## Information provided
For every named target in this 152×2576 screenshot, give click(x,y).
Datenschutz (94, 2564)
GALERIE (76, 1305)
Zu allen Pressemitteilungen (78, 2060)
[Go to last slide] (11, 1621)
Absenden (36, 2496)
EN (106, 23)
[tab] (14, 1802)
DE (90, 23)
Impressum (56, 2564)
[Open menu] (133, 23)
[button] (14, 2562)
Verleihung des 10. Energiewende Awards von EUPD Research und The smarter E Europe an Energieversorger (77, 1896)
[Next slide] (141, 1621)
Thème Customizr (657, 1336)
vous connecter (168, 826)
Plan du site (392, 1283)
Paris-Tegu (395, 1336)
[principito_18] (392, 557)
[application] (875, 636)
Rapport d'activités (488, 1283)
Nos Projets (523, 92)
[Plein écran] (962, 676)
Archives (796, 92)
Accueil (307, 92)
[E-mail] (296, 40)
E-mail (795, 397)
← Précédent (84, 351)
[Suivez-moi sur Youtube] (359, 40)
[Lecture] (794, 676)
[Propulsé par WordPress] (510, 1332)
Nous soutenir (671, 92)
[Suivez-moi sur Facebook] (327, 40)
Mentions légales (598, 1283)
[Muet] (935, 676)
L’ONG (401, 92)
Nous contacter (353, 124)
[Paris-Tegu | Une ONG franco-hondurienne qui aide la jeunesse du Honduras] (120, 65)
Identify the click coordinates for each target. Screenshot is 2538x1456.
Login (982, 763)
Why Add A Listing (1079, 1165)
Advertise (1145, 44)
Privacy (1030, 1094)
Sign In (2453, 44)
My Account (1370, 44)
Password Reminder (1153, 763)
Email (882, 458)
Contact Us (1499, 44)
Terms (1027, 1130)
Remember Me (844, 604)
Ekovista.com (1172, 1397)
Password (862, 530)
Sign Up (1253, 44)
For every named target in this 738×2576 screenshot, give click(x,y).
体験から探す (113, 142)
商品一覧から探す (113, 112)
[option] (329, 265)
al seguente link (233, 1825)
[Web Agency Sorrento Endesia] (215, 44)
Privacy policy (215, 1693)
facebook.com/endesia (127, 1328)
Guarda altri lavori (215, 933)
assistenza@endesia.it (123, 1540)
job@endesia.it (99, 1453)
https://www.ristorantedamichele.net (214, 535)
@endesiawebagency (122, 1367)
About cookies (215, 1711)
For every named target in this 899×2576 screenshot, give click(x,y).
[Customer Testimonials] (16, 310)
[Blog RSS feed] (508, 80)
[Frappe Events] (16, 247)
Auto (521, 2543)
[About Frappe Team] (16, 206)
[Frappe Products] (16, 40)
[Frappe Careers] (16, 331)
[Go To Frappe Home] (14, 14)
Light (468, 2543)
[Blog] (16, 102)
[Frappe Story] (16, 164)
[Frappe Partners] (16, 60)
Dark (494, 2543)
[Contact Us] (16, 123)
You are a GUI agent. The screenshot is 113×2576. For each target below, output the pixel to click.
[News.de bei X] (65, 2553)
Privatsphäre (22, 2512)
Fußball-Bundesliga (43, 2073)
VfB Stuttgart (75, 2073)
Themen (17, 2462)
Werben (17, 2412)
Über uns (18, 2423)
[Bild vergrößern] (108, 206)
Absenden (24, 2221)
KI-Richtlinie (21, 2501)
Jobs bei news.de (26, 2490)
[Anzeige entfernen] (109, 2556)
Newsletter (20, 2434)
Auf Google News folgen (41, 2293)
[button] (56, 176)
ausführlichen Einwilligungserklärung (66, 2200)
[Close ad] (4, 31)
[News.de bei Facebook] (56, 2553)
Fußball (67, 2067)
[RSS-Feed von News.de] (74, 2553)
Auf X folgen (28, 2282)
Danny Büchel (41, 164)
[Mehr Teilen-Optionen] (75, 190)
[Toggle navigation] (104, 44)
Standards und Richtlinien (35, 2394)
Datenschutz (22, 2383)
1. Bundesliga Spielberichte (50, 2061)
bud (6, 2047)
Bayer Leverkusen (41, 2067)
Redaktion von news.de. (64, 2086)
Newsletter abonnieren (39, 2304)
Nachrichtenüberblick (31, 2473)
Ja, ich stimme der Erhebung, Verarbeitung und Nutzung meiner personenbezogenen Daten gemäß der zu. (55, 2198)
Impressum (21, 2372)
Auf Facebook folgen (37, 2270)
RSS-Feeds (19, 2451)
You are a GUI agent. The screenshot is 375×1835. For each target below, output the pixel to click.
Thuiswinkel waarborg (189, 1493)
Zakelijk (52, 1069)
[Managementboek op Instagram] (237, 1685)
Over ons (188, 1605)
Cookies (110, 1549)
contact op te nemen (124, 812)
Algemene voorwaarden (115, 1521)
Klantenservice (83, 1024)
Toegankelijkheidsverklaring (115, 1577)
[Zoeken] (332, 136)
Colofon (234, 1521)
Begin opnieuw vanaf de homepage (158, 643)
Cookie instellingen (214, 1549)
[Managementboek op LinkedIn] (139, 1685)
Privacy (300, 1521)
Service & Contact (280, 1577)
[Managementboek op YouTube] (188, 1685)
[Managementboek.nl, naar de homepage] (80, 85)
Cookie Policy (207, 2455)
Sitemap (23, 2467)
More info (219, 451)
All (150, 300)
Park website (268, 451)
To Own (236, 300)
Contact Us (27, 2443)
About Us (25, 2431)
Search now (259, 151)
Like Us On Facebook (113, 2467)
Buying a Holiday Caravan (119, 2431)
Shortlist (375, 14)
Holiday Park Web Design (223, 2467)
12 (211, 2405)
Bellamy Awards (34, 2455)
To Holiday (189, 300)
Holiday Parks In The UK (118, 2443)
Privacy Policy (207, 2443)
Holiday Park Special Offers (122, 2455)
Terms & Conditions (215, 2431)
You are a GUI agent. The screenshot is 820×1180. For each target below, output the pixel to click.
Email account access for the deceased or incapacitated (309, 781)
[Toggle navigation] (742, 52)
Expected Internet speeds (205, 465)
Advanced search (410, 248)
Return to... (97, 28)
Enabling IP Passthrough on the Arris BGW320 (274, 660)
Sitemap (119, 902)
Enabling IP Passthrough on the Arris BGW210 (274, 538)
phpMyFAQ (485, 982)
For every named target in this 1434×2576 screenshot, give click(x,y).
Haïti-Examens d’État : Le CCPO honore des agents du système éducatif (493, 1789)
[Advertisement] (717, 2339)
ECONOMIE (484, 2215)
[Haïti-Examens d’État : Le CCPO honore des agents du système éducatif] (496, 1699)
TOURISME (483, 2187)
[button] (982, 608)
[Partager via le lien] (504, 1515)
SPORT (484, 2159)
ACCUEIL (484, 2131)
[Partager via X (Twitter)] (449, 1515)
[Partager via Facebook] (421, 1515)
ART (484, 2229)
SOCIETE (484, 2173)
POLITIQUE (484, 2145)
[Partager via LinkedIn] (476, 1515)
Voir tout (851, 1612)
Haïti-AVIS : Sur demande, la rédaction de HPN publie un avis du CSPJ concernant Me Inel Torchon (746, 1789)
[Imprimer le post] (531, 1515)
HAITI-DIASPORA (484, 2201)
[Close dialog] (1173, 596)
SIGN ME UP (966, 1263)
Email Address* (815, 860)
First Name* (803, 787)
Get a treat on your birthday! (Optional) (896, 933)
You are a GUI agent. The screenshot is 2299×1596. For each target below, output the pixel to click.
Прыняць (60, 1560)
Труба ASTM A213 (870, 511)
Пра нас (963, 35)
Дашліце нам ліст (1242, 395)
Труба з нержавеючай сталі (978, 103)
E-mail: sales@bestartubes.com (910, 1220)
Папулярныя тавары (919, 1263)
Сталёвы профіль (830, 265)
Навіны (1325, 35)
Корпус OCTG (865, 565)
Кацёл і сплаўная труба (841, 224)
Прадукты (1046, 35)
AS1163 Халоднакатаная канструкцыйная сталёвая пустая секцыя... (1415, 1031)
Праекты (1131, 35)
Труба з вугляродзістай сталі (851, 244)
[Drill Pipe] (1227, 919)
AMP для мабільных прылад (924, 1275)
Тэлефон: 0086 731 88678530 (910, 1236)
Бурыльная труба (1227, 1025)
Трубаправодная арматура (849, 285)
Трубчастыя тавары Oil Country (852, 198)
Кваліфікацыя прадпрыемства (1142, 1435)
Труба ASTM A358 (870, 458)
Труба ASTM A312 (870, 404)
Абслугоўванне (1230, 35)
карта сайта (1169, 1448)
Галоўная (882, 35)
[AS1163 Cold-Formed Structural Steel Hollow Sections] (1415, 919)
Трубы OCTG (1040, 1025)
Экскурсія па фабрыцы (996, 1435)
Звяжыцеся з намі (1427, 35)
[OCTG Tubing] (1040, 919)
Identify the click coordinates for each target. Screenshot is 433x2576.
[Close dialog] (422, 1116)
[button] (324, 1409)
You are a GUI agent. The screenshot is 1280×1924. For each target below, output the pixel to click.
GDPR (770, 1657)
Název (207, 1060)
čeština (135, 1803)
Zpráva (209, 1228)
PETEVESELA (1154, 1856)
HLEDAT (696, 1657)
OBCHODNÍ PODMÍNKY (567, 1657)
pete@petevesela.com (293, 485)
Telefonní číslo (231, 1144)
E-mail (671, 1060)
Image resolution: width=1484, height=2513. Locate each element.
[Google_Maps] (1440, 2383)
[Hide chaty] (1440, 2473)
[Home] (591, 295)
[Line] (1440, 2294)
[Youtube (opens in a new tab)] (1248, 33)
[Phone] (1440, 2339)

## Exercise objective
Wherever the string "Privacy" appears in the records above, copy the line it sits in.

## Response to the task
Privacy (1030, 1094)
Privacy policy (215, 1693)
Privacy (300, 1521)
Privacy Policy (207, 2443)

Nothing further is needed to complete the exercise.